Only a few of the people at this meeting agreed immediately to support the plan, while most of the others wanted more time to think about it. Right then Pablo was one of the few traffickers whose names were known to the public. It was his problem, they believed. They thought they could continue to live as they had been for the last few years, having no idea what was coming. They were very selfish. After they had all left a few hours later I was able to breathe the air of my country for the first time in months. Not for too long though. After midnight a Mercedes came to the farmhouse and a nicely dressed lady knocked on our door. “I have flowers for Dr. Hernández,” she said, naming a person we didn’t know. She claimed she was delivering wedding flowers and had been given this address.
“This is not the place,” I told her, and she apologized and left.
I watched her drive away and I had my uneasy feeling. “That’s strange,” I said to Pablo. “Something’s wrong. I’ve never seen someone deliver flowers in a Mercedes-Benz.”
Pablo thought I was nervous because I’d just come home. “Maybe it’s the owner’s car,” he said.
“It doesn’t make sense,” I t
old him. “We’re far away from the city.

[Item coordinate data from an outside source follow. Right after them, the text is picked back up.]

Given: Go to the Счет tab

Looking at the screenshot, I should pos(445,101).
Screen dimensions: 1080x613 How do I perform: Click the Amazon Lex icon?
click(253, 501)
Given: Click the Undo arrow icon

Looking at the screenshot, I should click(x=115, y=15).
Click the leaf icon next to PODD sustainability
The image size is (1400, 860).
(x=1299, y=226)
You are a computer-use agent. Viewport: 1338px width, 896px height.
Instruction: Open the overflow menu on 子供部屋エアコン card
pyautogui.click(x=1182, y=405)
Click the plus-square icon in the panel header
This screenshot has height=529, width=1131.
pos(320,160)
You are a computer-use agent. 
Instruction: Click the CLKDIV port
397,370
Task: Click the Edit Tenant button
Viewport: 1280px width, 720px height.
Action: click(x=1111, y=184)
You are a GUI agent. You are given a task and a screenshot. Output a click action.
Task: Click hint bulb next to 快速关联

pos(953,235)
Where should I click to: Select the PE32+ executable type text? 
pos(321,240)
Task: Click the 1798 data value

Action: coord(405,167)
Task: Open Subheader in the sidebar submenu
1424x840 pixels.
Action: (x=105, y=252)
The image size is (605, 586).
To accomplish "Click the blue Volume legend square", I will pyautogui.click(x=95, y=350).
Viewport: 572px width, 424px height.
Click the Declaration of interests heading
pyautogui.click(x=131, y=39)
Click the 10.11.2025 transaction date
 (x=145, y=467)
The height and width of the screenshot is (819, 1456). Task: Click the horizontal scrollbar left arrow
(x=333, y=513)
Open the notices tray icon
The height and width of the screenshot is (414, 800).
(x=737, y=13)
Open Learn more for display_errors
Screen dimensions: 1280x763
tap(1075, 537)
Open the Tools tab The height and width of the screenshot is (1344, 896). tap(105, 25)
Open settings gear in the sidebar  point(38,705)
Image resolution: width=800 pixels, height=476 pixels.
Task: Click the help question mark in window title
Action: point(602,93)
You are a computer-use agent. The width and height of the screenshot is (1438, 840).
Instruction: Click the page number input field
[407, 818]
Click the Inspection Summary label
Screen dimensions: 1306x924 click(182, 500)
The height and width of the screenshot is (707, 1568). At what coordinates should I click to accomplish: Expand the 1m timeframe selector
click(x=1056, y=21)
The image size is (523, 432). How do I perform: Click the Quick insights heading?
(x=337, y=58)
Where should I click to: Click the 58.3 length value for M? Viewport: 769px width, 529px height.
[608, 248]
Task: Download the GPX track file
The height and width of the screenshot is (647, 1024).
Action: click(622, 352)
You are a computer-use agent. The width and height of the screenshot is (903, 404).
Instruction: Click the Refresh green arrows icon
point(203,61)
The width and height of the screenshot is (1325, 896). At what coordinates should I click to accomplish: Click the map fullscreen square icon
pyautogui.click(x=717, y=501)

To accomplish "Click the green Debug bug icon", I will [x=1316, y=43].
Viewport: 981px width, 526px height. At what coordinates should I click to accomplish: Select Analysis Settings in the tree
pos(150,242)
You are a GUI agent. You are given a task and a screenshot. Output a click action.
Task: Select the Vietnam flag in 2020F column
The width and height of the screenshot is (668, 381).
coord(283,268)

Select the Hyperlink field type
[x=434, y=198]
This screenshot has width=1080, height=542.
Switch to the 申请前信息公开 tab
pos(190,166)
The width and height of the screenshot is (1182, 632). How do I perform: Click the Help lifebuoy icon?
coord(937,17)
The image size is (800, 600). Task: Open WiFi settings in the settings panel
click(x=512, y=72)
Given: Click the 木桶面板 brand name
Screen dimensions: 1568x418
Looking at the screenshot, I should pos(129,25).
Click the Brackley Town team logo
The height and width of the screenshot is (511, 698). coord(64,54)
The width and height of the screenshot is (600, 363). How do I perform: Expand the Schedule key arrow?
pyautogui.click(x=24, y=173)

Something is wrong.” Pablo dismissed that, but I warned the bodyguards: “If you see something weird just start shooting into the air.” Pablo and I sat talking for a few hours, catching up with our lives of the last few weeks. It was two in the morning; Pablo was drinking coffee and eating some cake when we heard three shots fired.
“I told you,” I said. “I told you. Now we gotta run.” We went out the back way and started running, really running. Some of the bodyguards came with us. Suddenly whoever was coming, we figured it was the police or the military or both, started firing at us. One of the gun shots struck a small stone wall and pieces of the brick hit me in the face. I started bleeding badly. I thought I was mortally wounded. But I was able to keep moving. Another gun shot grazed my leg. There was confusion all around as we ran through the night, people were shouting orders. I was looking for my brother, but in the mess I couldn’t find him. Then I saw him walking calmly. “You guys are gonna kill yourself running where you can’t see,” he said. I couldn’t believe how calm he remained. Some of our people had been sleeping and had fled without getting dressed.
We managed to get to a road down below, where we had some luck. One of the bodyguards had been praying at a nearby cemetery and was coming back in a car. Pablo and I and Gustavo jumped into his car and escaped, others went through the woods, but eight of our people were captured. My wounds were slight and needed only a Band-Aid. But for me this was a major escalation. Because of my position as the accountant I had been far from any kind of violence. Now people were shooting at me. Although I had known the stakes of the business before, the coldness of it had never been so close to me. It was more than just leaving the country, or having to hide, it was living every day with the possibility of instant death.